---
license: apache-2.0
datasets:
- AigizK/bashkir-russian-parallel-corpora
language:
- ba
pipeline_tag: sentence-similarity
---

This is a shallow (3 layers) BERT-like model, trained on the Bashkir language to compute sentence embedings 
compatible with [LaBSE](https://huggingface.co/sentence-transformers/LaBSE) 
and to do masked language modelling.


The following code can be used to extract sentence embedings:
```Python
import torch
from transformers import AutoModel, AutoTokenizer
model = AutoModel.from_pretrained('slone/LaBSE-shallow-distilled-bak')
tokenizer = AutoTokenizer.from_pretrained('slone/LaBSE-shallow-distilled-bak')

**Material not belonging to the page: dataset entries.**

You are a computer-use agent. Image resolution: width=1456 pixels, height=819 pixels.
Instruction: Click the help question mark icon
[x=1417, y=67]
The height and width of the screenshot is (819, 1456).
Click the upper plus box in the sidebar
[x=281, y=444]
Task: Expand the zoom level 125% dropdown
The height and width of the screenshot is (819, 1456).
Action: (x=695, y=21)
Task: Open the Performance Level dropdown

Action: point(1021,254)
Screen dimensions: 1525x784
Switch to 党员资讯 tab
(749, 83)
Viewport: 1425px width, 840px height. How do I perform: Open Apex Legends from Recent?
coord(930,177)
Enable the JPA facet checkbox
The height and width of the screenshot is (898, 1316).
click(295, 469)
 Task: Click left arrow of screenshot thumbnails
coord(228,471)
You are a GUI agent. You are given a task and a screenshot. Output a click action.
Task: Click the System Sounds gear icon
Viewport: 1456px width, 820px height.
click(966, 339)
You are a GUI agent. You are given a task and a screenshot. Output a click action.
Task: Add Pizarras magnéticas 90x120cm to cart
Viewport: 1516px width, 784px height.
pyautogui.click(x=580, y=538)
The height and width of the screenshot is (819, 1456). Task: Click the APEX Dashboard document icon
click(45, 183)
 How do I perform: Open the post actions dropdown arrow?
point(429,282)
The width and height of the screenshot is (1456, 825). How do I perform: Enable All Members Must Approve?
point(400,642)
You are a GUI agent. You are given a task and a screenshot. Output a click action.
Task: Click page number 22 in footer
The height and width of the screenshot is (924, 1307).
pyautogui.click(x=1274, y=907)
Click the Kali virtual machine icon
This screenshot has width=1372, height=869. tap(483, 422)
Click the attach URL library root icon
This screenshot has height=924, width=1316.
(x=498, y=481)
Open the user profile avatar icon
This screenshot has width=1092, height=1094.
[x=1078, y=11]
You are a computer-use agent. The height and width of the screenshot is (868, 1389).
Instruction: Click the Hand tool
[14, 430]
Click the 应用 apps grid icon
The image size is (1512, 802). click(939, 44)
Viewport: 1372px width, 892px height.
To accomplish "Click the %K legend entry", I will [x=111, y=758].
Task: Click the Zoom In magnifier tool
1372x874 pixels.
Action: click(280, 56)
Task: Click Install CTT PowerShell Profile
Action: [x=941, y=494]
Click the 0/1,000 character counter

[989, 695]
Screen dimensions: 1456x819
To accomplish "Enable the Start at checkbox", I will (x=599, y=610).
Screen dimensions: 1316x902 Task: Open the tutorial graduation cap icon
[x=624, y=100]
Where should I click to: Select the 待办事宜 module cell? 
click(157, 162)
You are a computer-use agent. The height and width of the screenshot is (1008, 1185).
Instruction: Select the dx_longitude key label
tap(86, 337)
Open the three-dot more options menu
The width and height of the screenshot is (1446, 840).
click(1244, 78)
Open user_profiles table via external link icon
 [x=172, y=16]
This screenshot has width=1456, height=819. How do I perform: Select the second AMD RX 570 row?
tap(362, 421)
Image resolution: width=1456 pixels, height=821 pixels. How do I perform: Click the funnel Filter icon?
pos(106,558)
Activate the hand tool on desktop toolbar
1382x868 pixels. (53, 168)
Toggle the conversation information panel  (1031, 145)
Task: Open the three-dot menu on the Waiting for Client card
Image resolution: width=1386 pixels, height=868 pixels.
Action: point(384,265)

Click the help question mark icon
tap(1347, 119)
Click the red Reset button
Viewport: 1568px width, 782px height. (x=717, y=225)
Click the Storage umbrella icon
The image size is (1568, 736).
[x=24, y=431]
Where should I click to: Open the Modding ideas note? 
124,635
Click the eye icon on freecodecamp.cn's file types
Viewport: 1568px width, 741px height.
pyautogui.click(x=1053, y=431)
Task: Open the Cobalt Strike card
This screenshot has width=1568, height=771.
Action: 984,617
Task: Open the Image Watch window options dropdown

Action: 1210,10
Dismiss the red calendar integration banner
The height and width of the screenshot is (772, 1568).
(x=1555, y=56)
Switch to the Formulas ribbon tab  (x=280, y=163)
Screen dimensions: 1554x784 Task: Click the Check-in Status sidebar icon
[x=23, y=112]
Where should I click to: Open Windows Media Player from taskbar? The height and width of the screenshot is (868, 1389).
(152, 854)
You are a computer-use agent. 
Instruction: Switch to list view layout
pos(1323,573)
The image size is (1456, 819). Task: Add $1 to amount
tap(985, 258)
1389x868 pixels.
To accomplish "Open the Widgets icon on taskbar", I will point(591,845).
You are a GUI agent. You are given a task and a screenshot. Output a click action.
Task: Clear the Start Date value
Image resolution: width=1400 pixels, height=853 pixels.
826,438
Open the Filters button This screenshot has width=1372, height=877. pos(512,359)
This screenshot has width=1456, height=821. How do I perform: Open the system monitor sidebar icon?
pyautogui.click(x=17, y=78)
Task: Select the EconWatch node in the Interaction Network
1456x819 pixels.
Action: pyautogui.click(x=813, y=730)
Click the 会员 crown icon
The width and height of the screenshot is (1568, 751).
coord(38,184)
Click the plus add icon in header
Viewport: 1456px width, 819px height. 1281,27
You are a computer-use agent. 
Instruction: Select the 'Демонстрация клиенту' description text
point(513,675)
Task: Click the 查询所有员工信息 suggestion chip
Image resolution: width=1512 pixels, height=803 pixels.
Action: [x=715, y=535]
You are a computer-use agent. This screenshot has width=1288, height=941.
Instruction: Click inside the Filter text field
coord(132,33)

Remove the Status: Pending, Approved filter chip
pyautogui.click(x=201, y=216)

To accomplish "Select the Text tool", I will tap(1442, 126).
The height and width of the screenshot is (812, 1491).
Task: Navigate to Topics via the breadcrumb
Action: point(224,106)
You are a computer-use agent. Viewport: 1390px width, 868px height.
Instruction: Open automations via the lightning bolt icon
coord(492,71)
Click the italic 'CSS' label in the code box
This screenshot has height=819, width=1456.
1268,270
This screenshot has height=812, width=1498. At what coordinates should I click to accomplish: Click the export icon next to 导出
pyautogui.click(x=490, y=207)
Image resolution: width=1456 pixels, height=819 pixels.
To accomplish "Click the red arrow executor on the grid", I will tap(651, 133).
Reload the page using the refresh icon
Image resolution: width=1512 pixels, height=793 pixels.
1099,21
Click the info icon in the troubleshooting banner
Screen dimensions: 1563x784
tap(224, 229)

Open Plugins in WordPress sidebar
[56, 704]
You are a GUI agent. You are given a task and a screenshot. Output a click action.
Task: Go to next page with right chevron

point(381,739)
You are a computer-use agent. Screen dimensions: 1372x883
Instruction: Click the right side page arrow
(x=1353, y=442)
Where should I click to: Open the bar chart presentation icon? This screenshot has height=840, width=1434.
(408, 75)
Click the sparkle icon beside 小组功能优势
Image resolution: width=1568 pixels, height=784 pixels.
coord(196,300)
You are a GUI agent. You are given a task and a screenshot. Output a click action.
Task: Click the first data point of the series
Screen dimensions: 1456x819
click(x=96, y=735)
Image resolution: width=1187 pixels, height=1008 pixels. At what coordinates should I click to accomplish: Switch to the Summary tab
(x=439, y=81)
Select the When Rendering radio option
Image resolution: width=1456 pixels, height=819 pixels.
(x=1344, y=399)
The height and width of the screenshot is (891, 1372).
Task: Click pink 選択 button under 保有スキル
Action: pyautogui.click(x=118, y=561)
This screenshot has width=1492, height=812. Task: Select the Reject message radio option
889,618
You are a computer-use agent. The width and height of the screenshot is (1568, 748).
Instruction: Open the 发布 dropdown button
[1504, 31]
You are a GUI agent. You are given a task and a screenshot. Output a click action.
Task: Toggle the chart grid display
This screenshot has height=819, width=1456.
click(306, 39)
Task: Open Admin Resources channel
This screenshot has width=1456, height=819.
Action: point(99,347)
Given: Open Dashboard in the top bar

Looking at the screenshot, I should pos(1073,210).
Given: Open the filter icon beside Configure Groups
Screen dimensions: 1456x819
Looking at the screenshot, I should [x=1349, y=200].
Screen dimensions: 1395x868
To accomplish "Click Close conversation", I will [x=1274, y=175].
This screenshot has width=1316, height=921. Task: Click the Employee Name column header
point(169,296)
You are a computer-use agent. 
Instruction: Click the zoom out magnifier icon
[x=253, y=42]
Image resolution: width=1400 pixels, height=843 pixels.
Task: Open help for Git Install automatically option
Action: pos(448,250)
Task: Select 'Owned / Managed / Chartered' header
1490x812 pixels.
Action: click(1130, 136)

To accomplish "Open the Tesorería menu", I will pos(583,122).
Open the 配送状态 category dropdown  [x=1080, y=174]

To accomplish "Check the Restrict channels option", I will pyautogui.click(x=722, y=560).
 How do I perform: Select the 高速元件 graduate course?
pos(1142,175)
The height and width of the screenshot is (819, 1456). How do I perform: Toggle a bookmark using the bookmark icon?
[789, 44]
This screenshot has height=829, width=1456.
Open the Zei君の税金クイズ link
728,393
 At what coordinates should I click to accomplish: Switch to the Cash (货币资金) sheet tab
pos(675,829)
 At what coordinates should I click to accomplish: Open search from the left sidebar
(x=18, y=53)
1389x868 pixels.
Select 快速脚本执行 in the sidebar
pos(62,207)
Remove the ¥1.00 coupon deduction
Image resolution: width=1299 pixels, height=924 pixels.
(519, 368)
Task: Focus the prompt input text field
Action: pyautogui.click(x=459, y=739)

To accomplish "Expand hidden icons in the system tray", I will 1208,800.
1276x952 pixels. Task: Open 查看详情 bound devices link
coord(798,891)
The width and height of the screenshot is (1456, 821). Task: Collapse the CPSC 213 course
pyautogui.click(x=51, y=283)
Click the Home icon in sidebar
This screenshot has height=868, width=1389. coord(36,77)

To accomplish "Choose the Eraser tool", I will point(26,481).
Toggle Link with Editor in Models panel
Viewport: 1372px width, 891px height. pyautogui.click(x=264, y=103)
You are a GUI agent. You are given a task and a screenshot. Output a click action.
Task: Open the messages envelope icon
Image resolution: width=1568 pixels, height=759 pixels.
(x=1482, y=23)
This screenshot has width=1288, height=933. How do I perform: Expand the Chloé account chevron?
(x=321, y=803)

def embed(texts, max_length=512):
    b = tokenizer(texts, return_tensors='pt', padding=True, truncation=True, max_length=max_length)
    with torch.inference_mode():
        return torch.nn.functional.normalize(model(**b.to(model.device)).pooler_output).cpu().numpy()

embeddings = embed(['Сәләм, ғаләм!', 'Хәйерле көн, тыныслыҡ.', 'Бөгөн йома.'])
print(embeddings.shape)
# (3, 768)
print(embeddings.dot(embeddings.T).round(2))
# [[1.   0.56 0.18]
#  [0.56 1.   0.32]
#  [0.18 0.32 1.  ]]
```

For semantically equivalent sentence pairs, the dot products of these embeddings 
(which are also their cosine similarities, because the vectors are L2-normed) are usually above 0.4.